8 comments to We’re Back! Also, it’s Summer!

  • War Pig

    Nimbu pani with salt, pepper and tequila is fantastic, and I think where margaritas may ave come from, originally. I even tried it with rum and a dash of Tabasco (sort of like uncut grog) and found it to be tasty. I always do with the limes what I do with any citrus, roll it between the palm of my hand and the counter-top, pressing firmly, to loosen up the juice from the pulp before I juice it.

    Tandoori chicken is easy enough to make on a grill if you don’t have the little clay pot, but you MUST go to an Indian grocery and get REAL garam masala. Otherwise just slap BBQ sauce on it and forget it, it ain’t tandoori. The garam masala is what makes the dish, in my opinion. I’ve tried to make it myself and failed miserably. That is a spice which you have to buy from the originating people. I use extra cayenne and some sweet paprika to make the chicken the authentic red color. The nimbu pani is great with the tandoori chicken when the chicken is correctly made (a little spicy, but not bad).
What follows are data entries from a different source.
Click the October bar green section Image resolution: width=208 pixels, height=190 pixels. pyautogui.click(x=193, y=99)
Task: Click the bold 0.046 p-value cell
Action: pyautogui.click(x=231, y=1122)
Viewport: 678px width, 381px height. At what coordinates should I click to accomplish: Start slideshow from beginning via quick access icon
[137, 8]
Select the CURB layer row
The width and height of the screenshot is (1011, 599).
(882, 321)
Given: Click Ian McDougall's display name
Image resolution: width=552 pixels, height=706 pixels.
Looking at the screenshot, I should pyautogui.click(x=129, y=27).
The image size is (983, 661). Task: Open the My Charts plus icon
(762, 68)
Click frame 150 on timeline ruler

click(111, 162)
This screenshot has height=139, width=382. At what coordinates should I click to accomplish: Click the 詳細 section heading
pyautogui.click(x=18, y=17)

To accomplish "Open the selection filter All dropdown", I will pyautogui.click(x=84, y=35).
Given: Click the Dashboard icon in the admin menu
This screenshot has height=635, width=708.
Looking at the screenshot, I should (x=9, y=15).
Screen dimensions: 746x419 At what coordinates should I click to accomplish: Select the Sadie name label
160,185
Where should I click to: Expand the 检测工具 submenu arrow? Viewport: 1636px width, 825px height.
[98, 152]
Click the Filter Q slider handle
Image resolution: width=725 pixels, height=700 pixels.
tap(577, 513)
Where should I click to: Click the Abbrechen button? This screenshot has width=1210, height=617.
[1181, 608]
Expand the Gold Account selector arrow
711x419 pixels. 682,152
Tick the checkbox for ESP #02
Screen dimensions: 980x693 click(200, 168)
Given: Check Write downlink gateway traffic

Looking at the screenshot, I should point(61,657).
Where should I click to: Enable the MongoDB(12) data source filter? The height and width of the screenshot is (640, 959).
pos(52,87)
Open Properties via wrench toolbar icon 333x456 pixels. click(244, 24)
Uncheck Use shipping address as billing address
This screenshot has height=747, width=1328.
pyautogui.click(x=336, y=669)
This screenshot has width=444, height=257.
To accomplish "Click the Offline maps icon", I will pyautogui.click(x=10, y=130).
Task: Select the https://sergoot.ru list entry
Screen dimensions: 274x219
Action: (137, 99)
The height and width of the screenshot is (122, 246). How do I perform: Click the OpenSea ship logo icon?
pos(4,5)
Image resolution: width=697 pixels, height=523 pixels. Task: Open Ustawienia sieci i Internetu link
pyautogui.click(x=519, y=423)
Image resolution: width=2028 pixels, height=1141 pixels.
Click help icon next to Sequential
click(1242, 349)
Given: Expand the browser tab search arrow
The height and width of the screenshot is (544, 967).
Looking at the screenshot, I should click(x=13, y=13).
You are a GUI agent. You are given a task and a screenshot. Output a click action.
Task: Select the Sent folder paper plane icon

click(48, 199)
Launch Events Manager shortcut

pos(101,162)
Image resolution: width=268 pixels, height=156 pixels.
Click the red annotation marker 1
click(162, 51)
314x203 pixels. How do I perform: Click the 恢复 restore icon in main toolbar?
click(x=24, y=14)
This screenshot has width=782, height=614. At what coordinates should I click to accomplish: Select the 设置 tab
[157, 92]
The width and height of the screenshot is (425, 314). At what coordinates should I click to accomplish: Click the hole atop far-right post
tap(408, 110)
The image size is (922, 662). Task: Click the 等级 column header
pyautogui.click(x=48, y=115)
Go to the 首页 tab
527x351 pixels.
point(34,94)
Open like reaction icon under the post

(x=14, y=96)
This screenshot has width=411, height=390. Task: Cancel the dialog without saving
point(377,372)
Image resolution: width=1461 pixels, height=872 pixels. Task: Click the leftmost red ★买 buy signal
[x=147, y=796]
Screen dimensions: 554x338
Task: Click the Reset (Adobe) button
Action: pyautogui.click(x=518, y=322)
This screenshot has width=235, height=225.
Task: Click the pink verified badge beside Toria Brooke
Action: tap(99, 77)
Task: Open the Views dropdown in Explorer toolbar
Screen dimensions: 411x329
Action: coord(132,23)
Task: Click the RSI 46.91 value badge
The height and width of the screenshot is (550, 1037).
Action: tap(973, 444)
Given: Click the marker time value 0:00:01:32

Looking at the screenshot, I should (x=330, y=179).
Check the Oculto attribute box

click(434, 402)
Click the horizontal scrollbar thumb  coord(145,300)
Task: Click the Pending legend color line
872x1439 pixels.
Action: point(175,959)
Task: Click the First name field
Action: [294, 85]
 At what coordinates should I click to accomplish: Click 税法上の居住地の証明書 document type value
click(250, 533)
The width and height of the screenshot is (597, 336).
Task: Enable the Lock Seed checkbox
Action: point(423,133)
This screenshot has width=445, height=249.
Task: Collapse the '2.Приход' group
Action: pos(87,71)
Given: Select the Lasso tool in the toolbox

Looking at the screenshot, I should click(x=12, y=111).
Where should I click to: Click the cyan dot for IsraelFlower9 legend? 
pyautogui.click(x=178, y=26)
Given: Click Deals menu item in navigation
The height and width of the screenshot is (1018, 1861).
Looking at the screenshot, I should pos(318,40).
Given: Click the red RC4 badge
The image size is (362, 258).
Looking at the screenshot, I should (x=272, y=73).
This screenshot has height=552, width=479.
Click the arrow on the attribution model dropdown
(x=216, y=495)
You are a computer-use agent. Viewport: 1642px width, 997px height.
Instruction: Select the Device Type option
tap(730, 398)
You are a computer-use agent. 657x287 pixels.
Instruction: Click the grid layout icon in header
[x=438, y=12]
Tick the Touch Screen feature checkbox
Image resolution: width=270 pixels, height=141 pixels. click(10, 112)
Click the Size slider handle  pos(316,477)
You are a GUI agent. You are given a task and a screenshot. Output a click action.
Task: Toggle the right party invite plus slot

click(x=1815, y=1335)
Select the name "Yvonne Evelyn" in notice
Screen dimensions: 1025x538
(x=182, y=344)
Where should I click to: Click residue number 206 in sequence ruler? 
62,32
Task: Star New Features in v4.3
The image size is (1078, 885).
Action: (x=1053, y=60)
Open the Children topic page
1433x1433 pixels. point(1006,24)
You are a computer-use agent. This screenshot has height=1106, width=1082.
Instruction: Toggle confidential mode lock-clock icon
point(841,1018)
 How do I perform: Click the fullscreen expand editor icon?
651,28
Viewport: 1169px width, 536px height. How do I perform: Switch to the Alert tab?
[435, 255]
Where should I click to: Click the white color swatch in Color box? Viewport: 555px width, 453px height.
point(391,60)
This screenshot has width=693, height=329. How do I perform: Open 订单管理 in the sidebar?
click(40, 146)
    Thanks for coming back. I really missed this page.

  • I’m in Minnesota and it’s hot and that sounds reaallly good. It reminds me a bit of putting salt on watermelon, it really brings out the sweet.

  • MadCalicoJess

    I was talking with my friend, who hails from Northern India, about how rough it would be to drink straight lime juice like this and he says that they don’t do straight lime juice, they dilute it with water. I guess it’s more like limeade?

  • That would make sense!

  • Joal

    You should give “A Suitable Boy” another shot. It’s such a marvellous, immersive book. And although the central theme is indeed a single wedding, in reality it is a book devoted to India.

    I guess the risk of such a big book with so many stories is that not all of them may be to your liking, but I contend that they are all worth taking some time to absorb and enjoy.

  • You’ve inspired me. I do love Seth.

  • MadCalicoJess

    Ahh, further gleaning reveals that they don’t have a lemon/lime segregation in India because they could have something that is lemon shaped to us but is green and lime shaped that is yellow and other variations. Nimbu stands for whatever is at market that comes close to the bill and pani is water.

  • Hmm. Wikipedia agrees that nimbu pani is made with lemons. So I guess it’s salty lemonade. Still sounds good.